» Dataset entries
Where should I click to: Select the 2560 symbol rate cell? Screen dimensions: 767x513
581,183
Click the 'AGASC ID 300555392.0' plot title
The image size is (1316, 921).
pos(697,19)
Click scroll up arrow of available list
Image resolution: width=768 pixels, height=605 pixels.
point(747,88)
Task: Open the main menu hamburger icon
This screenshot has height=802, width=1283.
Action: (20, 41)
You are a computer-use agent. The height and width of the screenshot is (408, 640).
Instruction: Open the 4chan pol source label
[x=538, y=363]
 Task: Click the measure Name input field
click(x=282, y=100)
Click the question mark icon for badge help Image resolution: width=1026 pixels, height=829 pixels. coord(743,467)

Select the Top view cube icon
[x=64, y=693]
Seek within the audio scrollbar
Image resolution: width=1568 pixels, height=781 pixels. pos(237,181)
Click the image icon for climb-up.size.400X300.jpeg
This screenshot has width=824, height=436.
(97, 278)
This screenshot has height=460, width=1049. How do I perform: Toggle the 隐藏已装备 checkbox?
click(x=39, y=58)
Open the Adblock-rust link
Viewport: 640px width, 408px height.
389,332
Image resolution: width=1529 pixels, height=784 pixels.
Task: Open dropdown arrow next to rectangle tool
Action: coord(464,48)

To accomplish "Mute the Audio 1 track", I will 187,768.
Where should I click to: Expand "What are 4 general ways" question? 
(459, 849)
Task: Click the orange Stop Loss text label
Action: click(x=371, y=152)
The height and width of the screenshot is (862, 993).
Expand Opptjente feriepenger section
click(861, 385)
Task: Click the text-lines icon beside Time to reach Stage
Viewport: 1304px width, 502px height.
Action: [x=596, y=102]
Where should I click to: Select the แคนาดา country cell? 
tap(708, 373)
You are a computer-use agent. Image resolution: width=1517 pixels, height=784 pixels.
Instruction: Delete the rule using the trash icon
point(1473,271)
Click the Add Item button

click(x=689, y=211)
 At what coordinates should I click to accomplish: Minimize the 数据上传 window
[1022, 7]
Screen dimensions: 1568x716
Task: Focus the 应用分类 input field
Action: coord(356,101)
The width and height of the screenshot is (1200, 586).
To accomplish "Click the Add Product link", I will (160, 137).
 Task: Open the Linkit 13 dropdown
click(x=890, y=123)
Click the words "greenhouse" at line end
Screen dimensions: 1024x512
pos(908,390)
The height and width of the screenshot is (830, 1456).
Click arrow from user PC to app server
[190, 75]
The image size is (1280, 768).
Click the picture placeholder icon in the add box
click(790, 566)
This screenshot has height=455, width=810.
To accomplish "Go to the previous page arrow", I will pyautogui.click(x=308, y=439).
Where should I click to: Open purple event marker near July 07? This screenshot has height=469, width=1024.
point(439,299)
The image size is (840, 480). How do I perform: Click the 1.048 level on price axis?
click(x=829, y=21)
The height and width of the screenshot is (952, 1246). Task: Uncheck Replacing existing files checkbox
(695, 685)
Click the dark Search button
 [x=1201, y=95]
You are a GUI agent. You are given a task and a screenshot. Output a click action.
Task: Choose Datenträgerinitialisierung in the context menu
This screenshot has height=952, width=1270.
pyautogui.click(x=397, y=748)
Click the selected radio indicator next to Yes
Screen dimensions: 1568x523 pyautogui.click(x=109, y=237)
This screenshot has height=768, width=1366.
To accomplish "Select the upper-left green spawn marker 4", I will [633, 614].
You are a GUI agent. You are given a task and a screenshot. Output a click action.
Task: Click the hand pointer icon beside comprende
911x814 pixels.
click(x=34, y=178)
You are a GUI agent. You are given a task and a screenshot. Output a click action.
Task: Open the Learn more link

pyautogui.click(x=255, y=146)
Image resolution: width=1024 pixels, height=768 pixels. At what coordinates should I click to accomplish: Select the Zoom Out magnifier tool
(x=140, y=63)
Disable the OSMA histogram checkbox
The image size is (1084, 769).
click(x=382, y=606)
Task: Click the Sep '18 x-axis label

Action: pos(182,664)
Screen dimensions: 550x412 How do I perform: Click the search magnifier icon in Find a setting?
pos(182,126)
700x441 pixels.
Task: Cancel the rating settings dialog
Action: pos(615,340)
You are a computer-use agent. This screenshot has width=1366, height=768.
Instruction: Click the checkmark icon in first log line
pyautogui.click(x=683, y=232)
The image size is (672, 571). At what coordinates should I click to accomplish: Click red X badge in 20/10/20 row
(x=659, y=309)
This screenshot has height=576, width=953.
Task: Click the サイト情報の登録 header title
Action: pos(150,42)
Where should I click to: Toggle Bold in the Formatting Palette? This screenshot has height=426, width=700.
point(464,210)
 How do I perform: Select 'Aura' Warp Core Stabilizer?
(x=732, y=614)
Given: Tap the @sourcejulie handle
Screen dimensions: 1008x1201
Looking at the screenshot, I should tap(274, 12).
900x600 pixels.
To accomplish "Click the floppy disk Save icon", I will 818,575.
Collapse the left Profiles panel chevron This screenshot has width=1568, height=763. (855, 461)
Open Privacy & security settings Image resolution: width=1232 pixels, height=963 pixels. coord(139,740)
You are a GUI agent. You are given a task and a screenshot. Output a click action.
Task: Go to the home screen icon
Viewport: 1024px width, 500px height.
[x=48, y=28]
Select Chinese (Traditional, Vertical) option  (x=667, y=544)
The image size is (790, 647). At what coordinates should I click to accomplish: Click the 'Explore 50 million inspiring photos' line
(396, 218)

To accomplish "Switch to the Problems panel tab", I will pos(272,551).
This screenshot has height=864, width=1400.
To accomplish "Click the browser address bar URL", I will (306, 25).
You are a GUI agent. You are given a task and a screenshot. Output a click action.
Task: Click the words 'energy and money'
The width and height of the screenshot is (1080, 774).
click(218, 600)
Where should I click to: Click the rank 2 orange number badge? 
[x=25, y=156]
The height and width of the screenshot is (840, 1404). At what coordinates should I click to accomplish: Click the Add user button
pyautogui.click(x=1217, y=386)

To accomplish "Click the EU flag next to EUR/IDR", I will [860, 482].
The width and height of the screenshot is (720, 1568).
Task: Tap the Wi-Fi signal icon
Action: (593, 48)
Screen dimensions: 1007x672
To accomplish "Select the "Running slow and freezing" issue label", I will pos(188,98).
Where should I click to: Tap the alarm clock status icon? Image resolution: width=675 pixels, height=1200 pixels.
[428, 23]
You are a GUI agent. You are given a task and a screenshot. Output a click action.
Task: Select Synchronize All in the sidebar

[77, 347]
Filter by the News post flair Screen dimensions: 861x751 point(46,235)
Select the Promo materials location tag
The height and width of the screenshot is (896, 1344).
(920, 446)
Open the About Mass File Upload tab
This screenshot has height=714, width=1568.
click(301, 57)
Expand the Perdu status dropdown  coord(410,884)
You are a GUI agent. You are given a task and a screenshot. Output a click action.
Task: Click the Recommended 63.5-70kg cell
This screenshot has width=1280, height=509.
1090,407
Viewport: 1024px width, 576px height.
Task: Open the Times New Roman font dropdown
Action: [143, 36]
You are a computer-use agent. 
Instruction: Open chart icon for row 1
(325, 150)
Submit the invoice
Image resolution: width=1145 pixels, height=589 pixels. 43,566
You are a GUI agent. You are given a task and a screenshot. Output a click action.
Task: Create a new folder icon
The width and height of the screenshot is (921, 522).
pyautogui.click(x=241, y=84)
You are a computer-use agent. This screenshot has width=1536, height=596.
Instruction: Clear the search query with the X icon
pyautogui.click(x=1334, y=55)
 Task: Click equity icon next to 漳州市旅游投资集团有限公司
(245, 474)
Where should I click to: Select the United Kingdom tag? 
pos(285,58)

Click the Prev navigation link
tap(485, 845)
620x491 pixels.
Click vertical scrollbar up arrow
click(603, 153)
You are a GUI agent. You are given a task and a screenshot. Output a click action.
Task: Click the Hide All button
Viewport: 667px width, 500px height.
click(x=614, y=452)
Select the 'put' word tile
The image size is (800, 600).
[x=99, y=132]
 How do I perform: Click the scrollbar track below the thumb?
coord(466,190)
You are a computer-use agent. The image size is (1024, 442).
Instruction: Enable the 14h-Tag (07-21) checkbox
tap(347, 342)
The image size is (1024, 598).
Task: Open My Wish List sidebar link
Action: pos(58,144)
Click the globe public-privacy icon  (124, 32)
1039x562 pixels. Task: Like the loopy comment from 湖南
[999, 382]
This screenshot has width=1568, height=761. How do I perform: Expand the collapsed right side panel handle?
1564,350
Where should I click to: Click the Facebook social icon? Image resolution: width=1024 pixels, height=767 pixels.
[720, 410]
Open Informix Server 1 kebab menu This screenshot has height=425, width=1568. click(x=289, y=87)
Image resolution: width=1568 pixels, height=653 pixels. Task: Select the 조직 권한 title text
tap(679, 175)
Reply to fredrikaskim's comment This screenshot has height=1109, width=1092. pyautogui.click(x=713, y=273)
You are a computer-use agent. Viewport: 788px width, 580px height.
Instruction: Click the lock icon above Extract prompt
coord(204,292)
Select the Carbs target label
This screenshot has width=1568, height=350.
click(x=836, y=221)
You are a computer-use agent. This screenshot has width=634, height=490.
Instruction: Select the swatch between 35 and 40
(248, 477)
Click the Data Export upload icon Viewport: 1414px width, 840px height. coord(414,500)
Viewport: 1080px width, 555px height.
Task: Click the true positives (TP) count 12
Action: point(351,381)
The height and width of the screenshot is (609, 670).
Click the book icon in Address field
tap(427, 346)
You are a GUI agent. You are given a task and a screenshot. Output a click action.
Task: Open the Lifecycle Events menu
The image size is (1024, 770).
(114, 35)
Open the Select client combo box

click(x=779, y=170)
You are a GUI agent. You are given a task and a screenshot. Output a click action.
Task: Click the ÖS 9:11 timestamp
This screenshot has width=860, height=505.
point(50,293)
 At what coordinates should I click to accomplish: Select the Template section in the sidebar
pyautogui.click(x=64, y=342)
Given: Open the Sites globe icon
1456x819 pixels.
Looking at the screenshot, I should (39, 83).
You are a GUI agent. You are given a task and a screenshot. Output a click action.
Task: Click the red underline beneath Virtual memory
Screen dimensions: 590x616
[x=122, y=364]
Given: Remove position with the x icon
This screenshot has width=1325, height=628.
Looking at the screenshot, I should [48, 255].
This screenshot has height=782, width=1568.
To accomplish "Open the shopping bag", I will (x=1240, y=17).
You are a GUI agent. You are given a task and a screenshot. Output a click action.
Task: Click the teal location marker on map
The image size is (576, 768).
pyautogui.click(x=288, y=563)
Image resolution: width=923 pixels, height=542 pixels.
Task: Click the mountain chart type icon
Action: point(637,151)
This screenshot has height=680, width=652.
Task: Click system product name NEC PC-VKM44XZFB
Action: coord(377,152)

» Task to complete
Can you turn the listing lines into a JSON list of strings, one string per line and no blank lines, starting with the line containing "This screenshot has height=864, width=1400." and running through the line containing "Action: (593, 48)"?

» Output of the exercise
[
  "This screenshot has height=864, width=1400.",
  "To accomplish \"Click the browser address bar URL\", I will (306, 25).",
  "You are a GUI agent. You are given a task and a screenshot. Output a click action.",
  "Task: Click the words 'energy and money'",
  "The width and height of the screenshot is (1080, 774).",
  "click(218, 600)",
  "Where should I click to: Click the rank 2 orange number badge? ",
  "[x=25, y=156]",
  "The height and width of the screenshot is (840, 1404). At what coordinates should I click to accomplish: Click the Add user button",
  "pyautogui.click(x=1217, y=386)",
  "To accomplish \"Click the EU flag next to EUR/IDR\", I will [860, 482].",
  "The width and height of the screenshot is (720, 1568).",
  "Task: Tap the Wi-Fi signal icon",
  "Action: (593, 48)"
]